Husqvarna AUTOMOWER® 550 Test: Praxisergebnis, Vor- & Nachteile

Letztes Update: 10. März 2026

In diesem Test untersuche ich den Husqvarna AUTOMOWER® 550 in der Praxis: Mähbild, Hangtauglichkeit, Akku, Navigation und Sicherheit. Sie lesen klare Vor- und Nachteile, Bedienkomfort per App, Wartungshinweise und ein Fazit zur Preis-Leistung.

Husqvarna AUTOMOWER® 550 Test: Profi-Leistung für große Flächen im Dauereinsatz

Wenn Rasenarbeit zur Routine wird, zählt Zuverlässigkeit. Genau hier setzt der Roboter aus der Pro-Serie an. Dieser Test prüft, wie der 550 im Alltag läuft. Der Blick geht dabei über private Gärten hinaus. Auch Betreiber großer Anlagen stehen im Fokus. Der Mix aus robuster Technik und smarter Steuerung ist reizvoll. In diesem Husqvarna AUTOMOWER® 550 Test zeige ich Stärken und Schwächen im Detail.

Der Ansatz ist bewusst praxisnah. Wie gut ist das Mähbild nach einer Woche? Was passiert bei Nässe? Und wie spart man Zeit in der Saison? Ich habe den Blick auf das Gesamtpaket gelenkt. Denn Leistung, Service und Steuerung greifen ineinander. Am Ende soll klar sein, für wen sich der Kauf lohnt.

Ergebnisse im Husqvarna AUTOMOWER® 550 Test

Der Husqvarna AUTOMOWER® 550 Test zeigt ein klares Bild. Das Gerät ist für Dauerlauf gebaut. Die Stärken liegen bei großen, komplexen Flächen. Enge Passagen, mehrere Zonen und Steigungen steckt es gut weg. Das Mähbild bleibt gleichmäßig. Auch nach Regen gibt es wenig Aussetzer.

Überzeugend ist die Ruhe im Betrieb. Der Motor ist leise. Das Messer arbeitet sauber. Der Rasen wächst dicht. Kanten bleiben dennoch ein Punkt. Wie bei allen Mährobotern braucht der Rand Aufmerksamkeit. Ein sauber verlegter Begrenzungsdraht hilft hier sehr. Oder ein kurzer Nachschnitt mit dem Trimmer.

Im Service fallen die Pluspunkte auf. Die App ist stabil. Das Flotten-Management spart Wege. Die Schutzfunktionen sind durchdacht. Schwächen gibt es vor allem beim Erstaufbau. Das braucht Zeit und Erfahrung. Doch diese Mühe zahlt sich später aus.

Für wen lohnt sich der 550 wirklich?

Der 550 ist ein Profi-Gerät. Er zielt auf Hotelanlagen, Bürocampi und Sportflächen. Auch Dienstleister mit vielen Standorten profitieren. Die Hardware ist robust. Die Funktionen passen in einen Arbeitsalltag mit festen Abläufen. Genau das wurde im Husqvarna AUTOMOWER® 550 Test deutlich.

Doch auch ein Privatgarten kann passen. Nämlich dann, wenn er groß und verwinkelt ist. Wenn Steigungen, schmale Wege und Inseln vorkommen. Und wenn Sie Wert auf ein makelloses Mähbild legen. Haben Sie nur eine einfache Rasenfläche, ist ein kleineres Modell oft günstiger.

Ein Hinweis ist wichtig: Es gibt eine EPOS-Variante ohne Draht. Sie heißt separat „550 EPOS“. Das hier getestete Modell nutzt den Begrenzungsdraht. Das ist keine Schwäche. Der Draht ist bewährt und sehr präzise. Er erfordert aber Sorgfalt beim Verlegen.
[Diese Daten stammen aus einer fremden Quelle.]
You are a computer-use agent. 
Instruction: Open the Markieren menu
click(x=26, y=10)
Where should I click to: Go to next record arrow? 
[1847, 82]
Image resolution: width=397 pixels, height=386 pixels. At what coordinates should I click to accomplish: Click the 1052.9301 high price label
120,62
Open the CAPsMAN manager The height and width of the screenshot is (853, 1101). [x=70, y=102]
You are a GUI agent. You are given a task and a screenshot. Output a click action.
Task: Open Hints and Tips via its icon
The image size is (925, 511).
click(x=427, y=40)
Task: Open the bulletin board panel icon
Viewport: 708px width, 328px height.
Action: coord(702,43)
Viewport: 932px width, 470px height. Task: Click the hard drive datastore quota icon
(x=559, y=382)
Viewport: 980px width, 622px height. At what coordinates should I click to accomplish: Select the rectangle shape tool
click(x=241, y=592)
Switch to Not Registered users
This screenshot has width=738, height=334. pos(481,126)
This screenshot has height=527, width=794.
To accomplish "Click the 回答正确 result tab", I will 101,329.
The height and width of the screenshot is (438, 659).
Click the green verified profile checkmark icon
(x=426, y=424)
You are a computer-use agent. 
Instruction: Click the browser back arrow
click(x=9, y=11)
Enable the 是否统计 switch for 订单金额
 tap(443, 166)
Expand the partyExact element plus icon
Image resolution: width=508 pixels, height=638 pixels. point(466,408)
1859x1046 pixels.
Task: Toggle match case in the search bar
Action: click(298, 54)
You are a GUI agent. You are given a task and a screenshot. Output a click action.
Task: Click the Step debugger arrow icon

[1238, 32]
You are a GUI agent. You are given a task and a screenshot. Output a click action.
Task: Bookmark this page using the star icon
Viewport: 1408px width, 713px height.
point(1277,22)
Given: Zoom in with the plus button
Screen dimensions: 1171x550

Installation und Inbetriebnahme

Planung schlägt Improvisation

Die Basis ist die Station. Sie braucht eine feste, ebene Stelle. Strom in der Nähe ist nötig. Von dort aus führt der Draht am Rand entlang. Dazu kommen Leitdrähte zu entlegenen Bereichen. Nehmen Sie sich Zeit für diesen Schritt. Im Husqvarna AUTOMOWER® 550 Test zeigte sich: Eine gute Drahtführung spart später viel Ärger.

Engstellen sollten möglichst gerade und offen sein. Husqvarna empfiehlt klare Linien. Enge Bögen sind zu vermeiden. Der Roboter findet die Station dann schneller. Auch Inseln um Beete oder Spielgeräte sind mit Draht zu umranden. Das klingt aufwendig. Mit einem Kabelverleger geht es jedoch flott. Dienstleister bieten diesen Service an.

Erstkonfiguration und App

Nach dem Verlegen starten Sie den Assistenten. Schnittzeiten, Schnitthöhe und Sicherheits-PIN werden festgelegt. Die Verbindung zur App ist in Minuten aktiv. Dort sieht man Status, Karten und Meldungen. Im Husqvarna AUTOMOWER® 550 Test war die Ersteinrichtung gut geführt. Wer schon einmal einen Mäher hatte, ist schnell durch.

Der 550 lernt die Fläche mit der Zeit. GPS und Fahrmuster greifen ineinander. Nach einer Woche sind die Bahnen effizienter. Die Ladezyklen werden planbar. Das merkt man im Alltag. Der Roboter steht weniger an Engstellen. Er verteilt die Mähwege gut.

Navigation und Mähbild

GPS und Muster für große Flächen

Die Navigation kombiniert Zufall und System. Auf kurzen Strecken wirkt es frei. In Summe entsteht ein gleichmäßiges Bild. GPS hilft, die Fläche abzudecken. Das sah im Husqvarna AUTOMOWER® 550 Test überzeugend aus. Kahlstellen bleiben aus. Hohe Halme werden in Spiralbahnen gekürzt.

Der Schnitt ist fein. Das wirkt wie Mulch. Der Boden bekommt Nährstoffe zurück. Moos hat es schwerer. Auf Dauer wird der Rasen dichter. Für die Kanten empfiehlt sich ein wöchentlicher Nachschnitt. Das ist schnell gemacht. Wer viel Randstein hat, profitiert von geraden Linien beim Draht.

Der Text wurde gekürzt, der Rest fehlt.